Upsert: Consolidate data¶
Upsert is a term coined by blending “update” and “insert”, and the operation is often handled in SQL databases by a “MERGE INTO” verb. The operation’s goal is to take rows in, and perform two different operations at the same time:
if the row already exists in the output, update the values of the row in the output with the values of the incoming row (UPDATE mode)
if the row doesn’t yet exists in the output, add the incoming row to the output (INSERT mode)
Since no row deletion occurs in the output, the net effect of an upsert is that you consolidate incoming rows into one single output dataset.
Note
This capability is provided by the “upsert-recipe” plugin, which you need to install. Please see Installing plugins.

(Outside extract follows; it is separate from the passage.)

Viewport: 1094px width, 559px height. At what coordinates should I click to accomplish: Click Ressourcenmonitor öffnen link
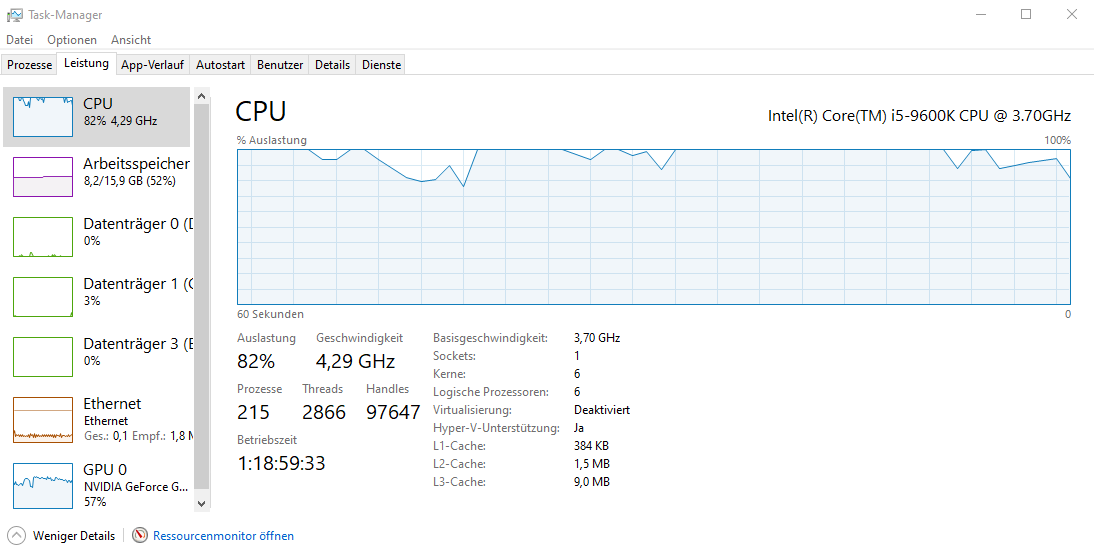click(223, 536)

This plugin is not supported.
Upsert keys¶
The upsert operation needs to map each row in the input and output dataset to some unique entity. This is done by specifying a subset of the columns to act as a unique key.
Example¶
Let’s say you regularly have data files for customers, one row per customer, but only for customers that were added or for which some piece of information was modified since last time. Each customer is identified by some customer_id key. Starting from an empty output dataset, an upsert recipe would then behave like:
First run (add customer 1 and 2), with input:
customer_id |
name |
rating |
---|---|---|
1 |
Bob |
3 |
2 |
Alice |
1 |
The output after run is:
customer_id |
name |
rating |
---|---|---|
1 |
Bob |
3 |
2 |
Alice |
1 |
Second run (modify customer 2, add customer 3), with input:
customer_id |
name |
rating |
---|---|---|
2 |
Alicia |
1 |
3 |
Daphne |
2 |
The output after run is:
customer_id |
name |
rating |
---|---|---|
1 |
Bob |
3 |
2 |
Alicia |
1 |
3 |
Daphne |
2 |
Third run (modify customer 1) with input:
customer_id |
name |
rating |
---|---|---|
1 |
Bob |
999 |
The output after run is:
customer_id |
name |
rating |
---|---|---|
1 |
Bob |
999 |
2 |
Alicia |
1 |
3 |
Daphne |
2 |
Engines¶
Depending on the input dataset types, DSS will adjust the engine it uses to execute the recipe, and choose between Hive, Impala, SparkSQL, plain SQL, and internal DSS. The available engines can be seen and selected by clicking on the cog below the “Run” button.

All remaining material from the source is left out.